I’ve had Chargers as rentals.  The last rented Charger featured the current roofline, but had the last bulbous Ram-like grille.  Just recently, I had drove a 2020 Charger for 6 days via an upgrade.  I was supposed to get a Hyundai Elantra (or similar).  They didn’t have intermediates, so I was directed to the full-size aisle.  The Dodge Charger is often one step up from full-sizes in rental fleets.  So I asked the Cuban gentleman working on the lot if I could have the one Charger in the full-size row and he told me to help myself! With the bags already in the trunk, an approaching elderly couple was eyeing it.  Get out of here ... take one of the Altimas or Camrys.

The car was white with a black leather interior.  I was not looking forward to leather seats in a hot climate, but the A/C was very effective in quickly cooling down the interior.  It had the base 3.6 L Pentastar V6 making 292 horses, an 8 speed Torqueflite automatic transmission, and rear wheel drive.  It also had a more compact shift lever I’ve not seen before.

I’ve come to like the Dodge Charger more and more.  At first, I didn’t like the new, more horizontal grille because it was shared with less expensive Dodge products.  Now, I think it works well, especially with the adjacent headlamps.  Similarly, I like this last thinner and curved rear light assembly that seems to show some “camber.” 

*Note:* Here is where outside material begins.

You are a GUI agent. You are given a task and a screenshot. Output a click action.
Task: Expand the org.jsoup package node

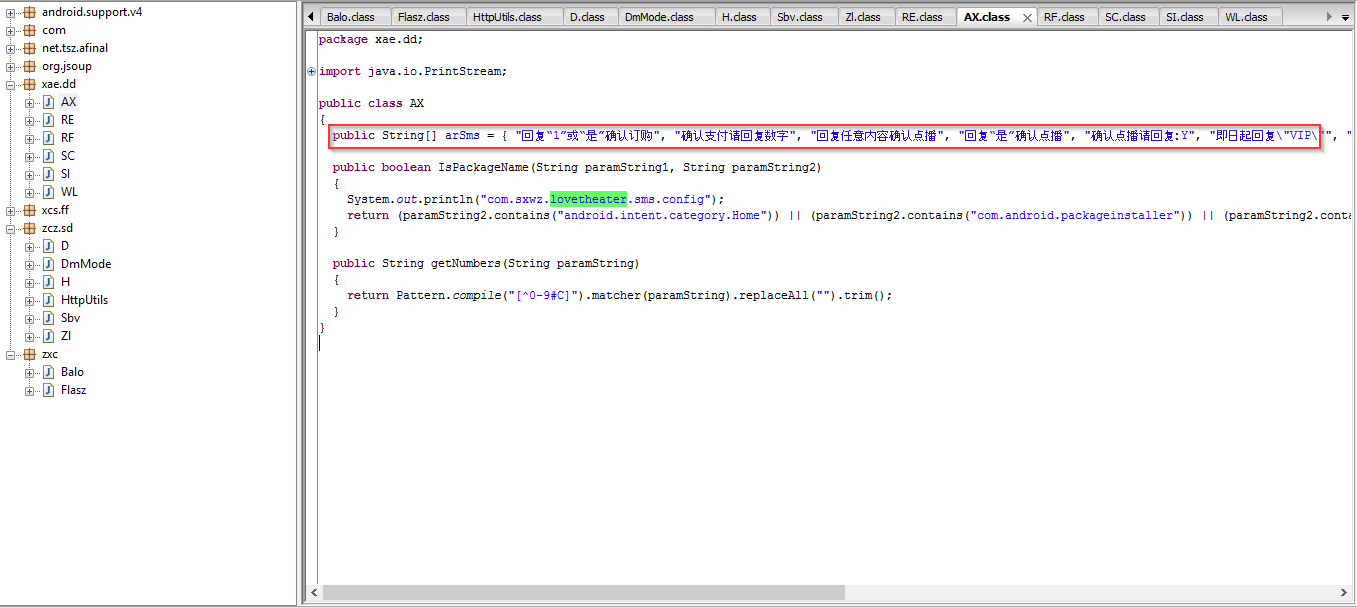coord(11,66)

As you drive off, the initial feel at low speeds may seem floaty and overassisted.  I’m comparing this to my car, in that GM W-bodies with hydraulic power steering require more effort in parking lots and at slow speeds.  However, the Charger’s apparent speed sensitive electric power steering is actually convenient and it’s great at highway speeds, where maneuvers are agile yet still communicative. Tire thum and wind noise are also minimal, as is engine noise under normal throttle and particularly when on the interstate.  The Pentastar V6 moves this 4,000 pound car well in all speed ranges.  The 8 speed automatic transmission changes gears smoothly and quietly.  Beyond the 1-2 and 2-3 shifts, the subsequent ones are almost imperceptible.

As for the Charger interior, the cabin features a nice cabin environment.  I really liked the articulation of the bucket seats, meaning they’re nice to look at.  The bolsters are comfortably shaped, the lumbar area feels right, and the front headrests sort of slot in as opposed to popping up way above.  The same goes for the rear seats.  The headrests are integral.  With the rake of the C-pillar and the integral headrests, visibility is good and a combination of turning one’s head and using the mirrors makes lane changes easy.  (The last-gen Impala, albeit with a similar roofline, had marginal rear visibility because of its thicker pillar and more obtrusive rear headrests.)  The Charger also has a wide stance and feels very stable.  In my car, I can reach and open the passenger door manually.  In the Charger, I could not.

The dashboard is nicely shaped, with an integral infotainment center that is housed under the cowl.  This looks more appealing than the “laptop left open” look now often seen in domestic and import vehicles.  The controls for the audio and climate control systems are logically laid out and easy to use.  The steering wheel control buttons are sensibly sized, with information functions to the left and cruise control settings to the right.  Once a person gets used to them, they are easy to toggle through and show a lot of useful information.  The main instrument panel dials have orange accents but are principally white.  (That’s a good thing because I never cared for Pontiac’s orange illumination phase.) The compact shifter, instead of a gate, is nice to the touch and the shifter itself lights up with which gear it’s in.  The are two cup holders, a big bin In the console, and air vents and USB ports at the rear of the console for rear seat passengers.  The air conditioning vents up front are nicely positioned and distribute conditioned air effectively.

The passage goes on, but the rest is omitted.